I don't really know what more needs to be said there.



There is no such thing as "causal data". A causal model is an interpretation of data.

Eg., to say "increasingly energetic motion of molecules leads to increasingly hot water" is an interpretation of a very wide class of equations.

It posits the existence of molecules (a scientific discovery), water, energy, motion, heat, etc. and it provides a means of creating equations&measures tied to each of these terms.

Science is the production of those interpretations. There is no bare "data" which tells you how reality is.

Science isn't "magic trick engineering", it's Explanation. "Compressing tables of data" is something they do in the pseudosciences -- as you've seen, none of it is reproducible: "IQ" is just a compression of survey quizzes. Do you really think it exists?

Do you think you can just compress survey results and claim to have an explanatory model of the most complex system in the entire universe? (a person, society, and their joint interaction) etc.

ML is a temple to pseudoscience, permitted only because the situations it's used in are engineered and low-risk. The whole thing is a dumb trick. You cannot build models of the world from associations in data: that is called superstition.


You flip a coin to randomize choice of a treatment and record the results.

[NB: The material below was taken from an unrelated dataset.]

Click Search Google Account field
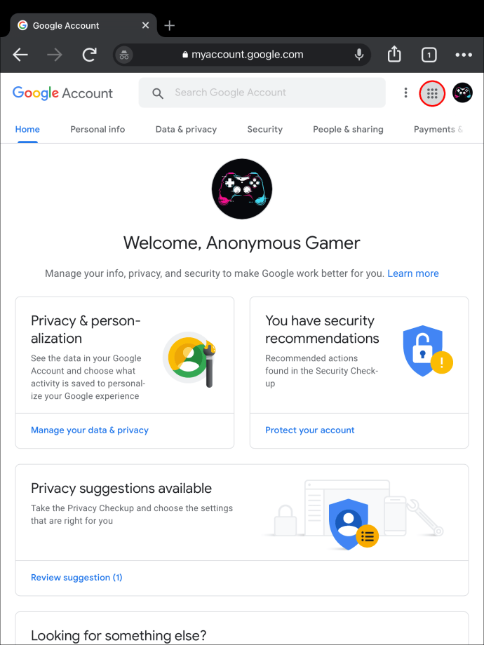Image resolution: width=484 pixels, height=645 pixels. point(262,93)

The coin-flips+results is a stream of binary data that can then be compressed well or poorly. A compressor which has built a correct causal model of the effects, whatever those are, will compress better than one which is unable to and can only blindly predict pretreatment results (or worse, predict conditional on the correlations which were just broken by the coin-flip, thereby actually wasting bits to fix its especially erroneous predictions). This is in line with the compression paradigm.

Where do you disagree? Do you think that causal models are completely useless for shortening predictions? Or do you think causality just doesn't exist?

> "Compressing tables of data" is something they do in the pseudosciences -- as you've seen, none of it is reproducible: "IQ" is just a compression of survey quizzes. Do you really think it exists?

That's not even close to correct about IQ. You can measure it from lots of things which are not 'survey quizzes'; fMRIs, for example.


fMRIs are also pseudoscience. Again, just associative models of blood flow.

Causal models do not compress measurement data. There are an infinite number of ways of measuring any phenomena (consider, all possible devices which measure temperature) -- in this sense, they non-uniquely compress "all possible data about the phenomena across all possible measurement systems". Ie., even with "all possible data" there are an infinite number of lossess models of it.

(But we would not even want a lossless model, since "all possible data" includes all measurement systems which have their own dynamics).

When we have an explanatory model of heat (as the kinetics of molecules), we have a textbook of explanations which we use (via reasoning, imagination, etc.) to write down whole families of causal models. So when creating a new device we can determine what it's behaviour will be.

This has nothing to do with a compression of measurement data.

We do not, nor ever have, nor even cloud, determine the causal structure of reality using compression of measurements. Measurement devices are physical systems whose properties are causally determined by target devices -- how they are determined is not "in the data". Absent knowing this, ie., science, the data is just a description of the measurement system -- not the target.